The last company I was at was a greenfield cloud thing. They had no app stacks, everything was brand new. Their existing technology was outsourced and that company did everything from software dev to hosting and support etc. At one point before I started the company felt they had outgrown that outsourced provider and wanted their own tech team to build their own app stack. So they hired a CTO and he built a team, and they started building the new software stack.
He hired a former manager of mine whom hired me at the previous company, I worked with him only a couple of months but that was enough I guess. That previous company was hosted in Amazon cloud(also greenfield). This manager saw the pitfalls of that and wanted me at the new company mainly to move them OUT of the cloud (they had yet to actually launch for production).
They launched production in Sept 2011(I joined May 2011), after doing many weeks of their best efforts at performance/scale testing(I was not involved in any of that part). All of those results were thrown in the trash after a couple of weeks and the knobs got turned to 11 to keep up with the massive traffic. Costs skyrocketed as well, as did annoying problems with the cloud. We started ordering equipment for our small colo (2 racks, each roughly half populated initially) in early Nov 2011, and installed it in mid Dec 2011, and then moved out of Amazon to those two racks in early Feb 2012(I was a bit worried as there was a manufacturing flaw in our 10Gig Qlogic NICs that was yet to be solved, ended up not causing any impacting issues though). I repeated a similar process for their EU business which had to be hosted in the Netherlands, I moved them out in July 2012 to an even smaller infrastructure, probably about half a rack at the time. In both cases, equipment was at a proper co-location, not in a server room at an office.
The project was pitched by my manager as having a 7-8 month ROI, the CTO got on board. It wasn't easy convincing the board but they went with it. Project was a huge success. I dug up the email the CTO sent back in 2012, and sent it to the company chat on the 10th anniversary last year. He said in part "[..] In day 1, it reduced the slowest (3+ sec) Commerce requests by 30%. In addition, it reduces costs by 50% and will pay for itself within the year."

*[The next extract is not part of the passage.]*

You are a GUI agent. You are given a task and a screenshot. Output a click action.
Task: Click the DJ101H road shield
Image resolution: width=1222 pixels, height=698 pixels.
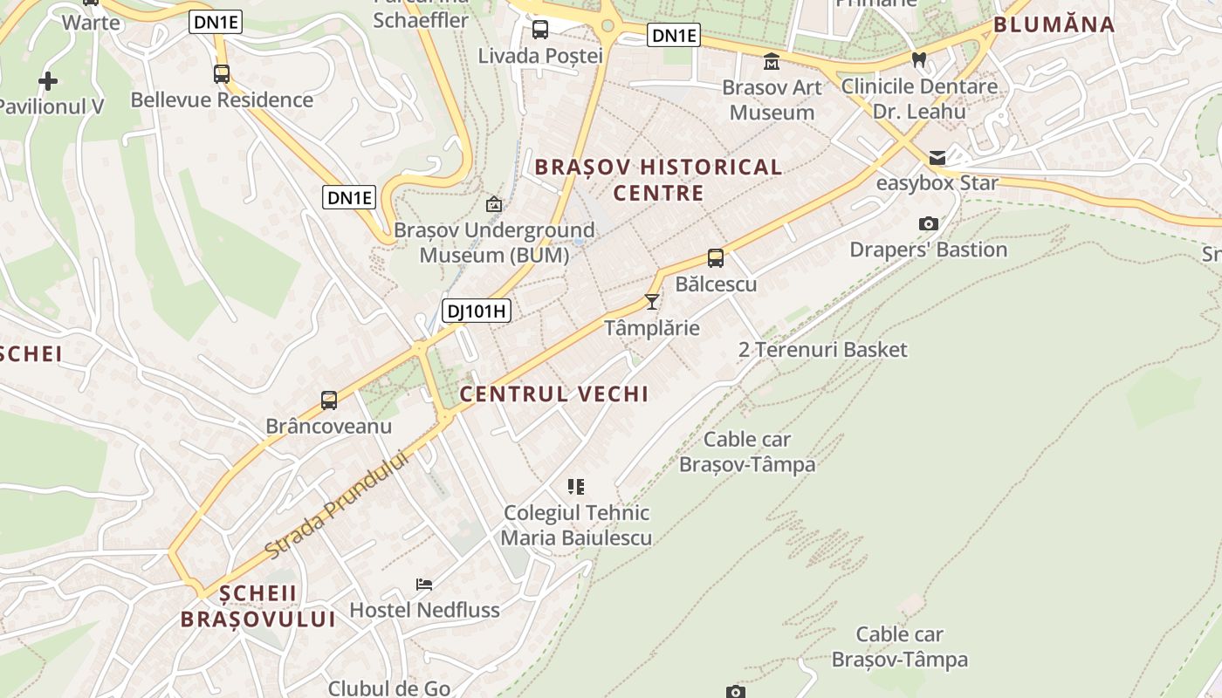(476, 311)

I believe we saved in excess of $12M in that decade of not being hosted in cloud(especially considering the growth during those years). Meanwhile had better performance, scalability, reliability, and security. Last/Only data center failure I've experienced was in 2006 or 2007, Fisher Plaza in Seattle. I moved the company I was at out of there quite quick after that (they were already there went I started). Remember that cloud data centers are built to fail(a term I started using in 2011), meaning they are lower tier facilities which is cheaper for them, and is a fine model at high scale, you have to have more resilient apps or be better prepared for failure vs typical enterprise on prem situation.
So count me as someone who disagrees, greenfield cloud is rarely the best option.